Adaptively Sketched Bregman Projection Methods for Linear Systems

TL;DR

This paper introduces the sketched Bregman projection (SBP) method, a flexible framework for solving linear systems that encompasses existing methods and allows for solutions with specific structures, supported by theoretical convergence and numerical experiments.

Contribution

It proposes the SBP method, generalizing adaptive sampling in linear system solvers, and provides convergence analysis and empirical validation for structured solutions.

Findings

SBP method unifies various iterative algorithms for linear systems.

Adaptive sampling rules improve convergence efficiency.

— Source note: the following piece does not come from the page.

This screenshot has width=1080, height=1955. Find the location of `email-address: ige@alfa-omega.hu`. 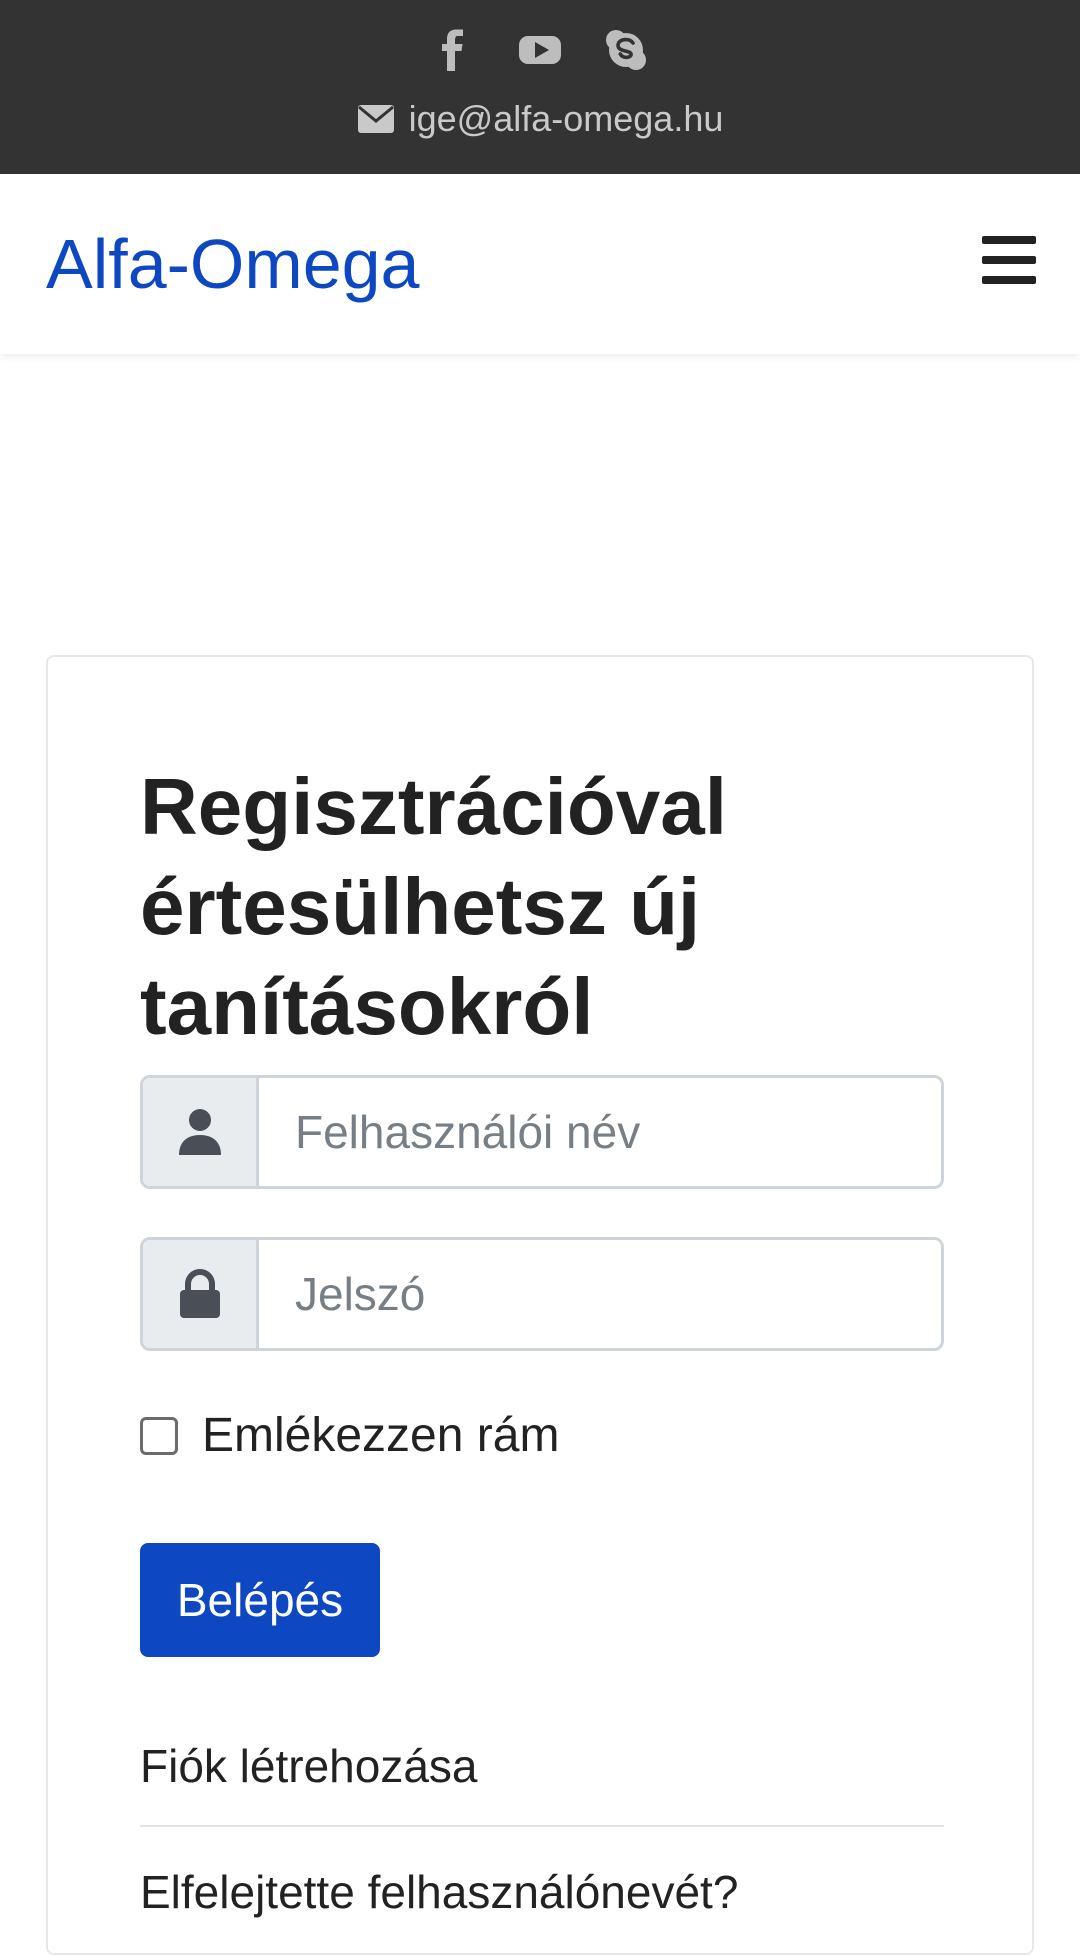

email-address: ige@alfa-omega.hu is located at coordinates (566, 119).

Numerical results show sampling Kaczmarz-Motzkin rule reduces computational costs.

Abstract

The sketch-and-project, as a general archetypal algorithm for solving linear systems, unifies a variety of randomized iterative methods such as the randomized Kaczmarz and randomized coordinate descent. However, since it aims to find a least-norm solution from a linear system, the randomized sparse Kaczmarz can not be included. This motivates us to propose a more general framework, called sketched Bregman projection (SBP) method, in which we are able to find solutions with certain structures from linear systems. To generalize the concept of adaptive sampling to the SBP method, we show how the progress, measured by Bregman distance, of single step depends directly on a sketched loss function. Theoretically, we provide detailed global convergence results for the SBP method with different adaptive sampling rules. At last, for the (sparse) Kaczmarz methods, a group of numerical simulations are tested, with which we verify that the methods utilizing sampling Kaczmarz-Motzkin rule demands the fewest computational costs to achieve a given error bound comparing to the corresponding methods with other sampling rules.